- **Exercise prompt**:
Please repeat the stretch of entries below from the start through the line containing "point(79,208)", word for word.

- **Supplied information**:
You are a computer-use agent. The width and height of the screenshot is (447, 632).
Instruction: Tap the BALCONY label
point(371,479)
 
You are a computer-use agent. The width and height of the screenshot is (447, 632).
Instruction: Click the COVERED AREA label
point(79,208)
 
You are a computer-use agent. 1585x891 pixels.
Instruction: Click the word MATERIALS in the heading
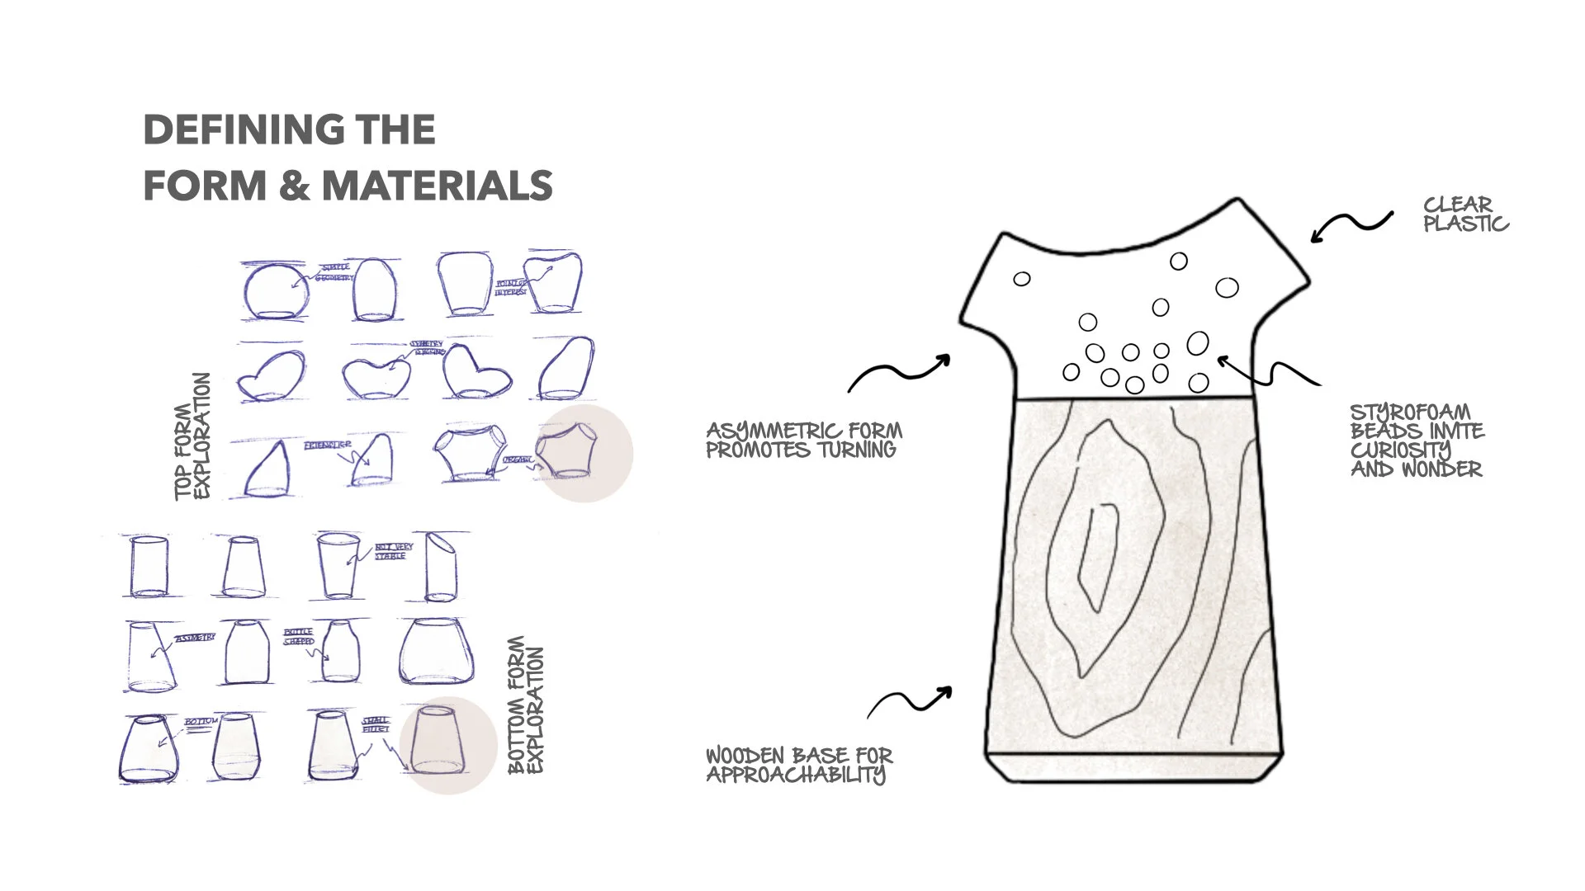437,186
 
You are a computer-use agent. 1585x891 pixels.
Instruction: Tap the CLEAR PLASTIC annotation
1465,214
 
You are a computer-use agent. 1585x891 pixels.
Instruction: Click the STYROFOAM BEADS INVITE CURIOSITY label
1417,441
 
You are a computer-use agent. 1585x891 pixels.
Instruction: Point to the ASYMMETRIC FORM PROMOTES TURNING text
803,441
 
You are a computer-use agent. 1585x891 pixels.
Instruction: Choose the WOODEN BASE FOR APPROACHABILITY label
798,765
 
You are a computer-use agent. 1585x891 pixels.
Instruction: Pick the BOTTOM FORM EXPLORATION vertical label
526,705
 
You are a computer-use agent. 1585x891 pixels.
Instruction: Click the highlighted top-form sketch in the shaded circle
565,452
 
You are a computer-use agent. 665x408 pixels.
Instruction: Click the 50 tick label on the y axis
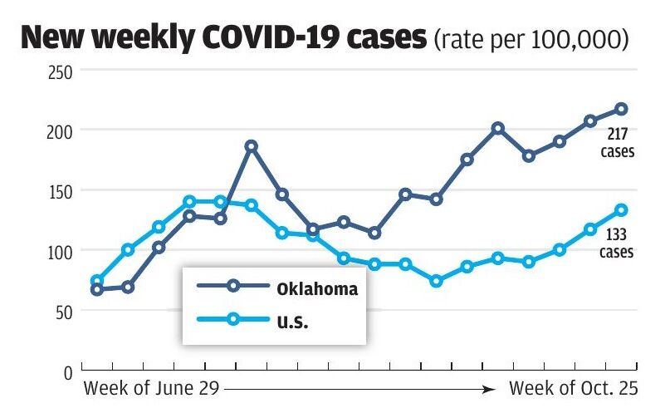(x=66, y=311)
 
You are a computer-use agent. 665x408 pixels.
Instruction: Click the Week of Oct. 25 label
(x=572, y=388)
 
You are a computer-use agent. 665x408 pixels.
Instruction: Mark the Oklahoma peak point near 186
(x=251, y=146)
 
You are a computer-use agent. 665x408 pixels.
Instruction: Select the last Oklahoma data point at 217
(x=621, y=109)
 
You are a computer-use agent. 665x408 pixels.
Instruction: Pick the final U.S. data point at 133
(x=621, y=210)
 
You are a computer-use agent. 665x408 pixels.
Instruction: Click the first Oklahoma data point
(x=96, y=289)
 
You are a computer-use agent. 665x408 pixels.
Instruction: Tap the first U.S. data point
(x=96, y=281)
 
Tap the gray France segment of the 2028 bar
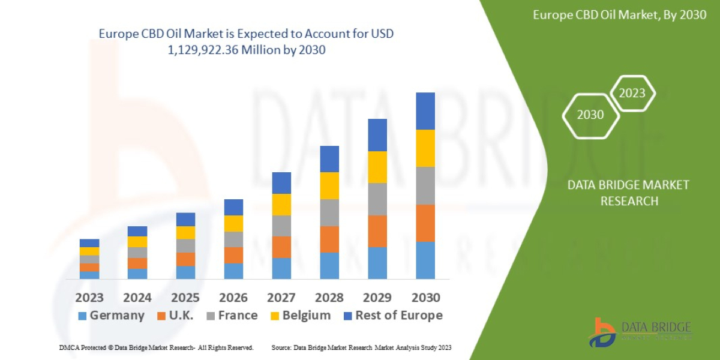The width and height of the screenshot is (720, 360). tap(329, 212)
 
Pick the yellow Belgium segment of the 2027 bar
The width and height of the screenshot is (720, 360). tap(281, 205)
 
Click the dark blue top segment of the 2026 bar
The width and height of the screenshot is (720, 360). tap(233, 207)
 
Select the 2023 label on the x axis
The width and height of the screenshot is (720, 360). tap(89, 298)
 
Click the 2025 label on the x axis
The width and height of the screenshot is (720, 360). tap(185, 298)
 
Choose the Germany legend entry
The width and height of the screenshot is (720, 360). tap(112, 316)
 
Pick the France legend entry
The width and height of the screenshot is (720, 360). tap(232, 316)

- **Result of the exercise**:
You are a computer-use agent. The width and height of the screenshot is (447, 632).
Instruction: Tap the BALCONY label
point(371,479)
 
You are a computer-use agent. The width and height of the screenshot is (447, 632).
Instruction: Click the COVERED AREA label
point(79,208)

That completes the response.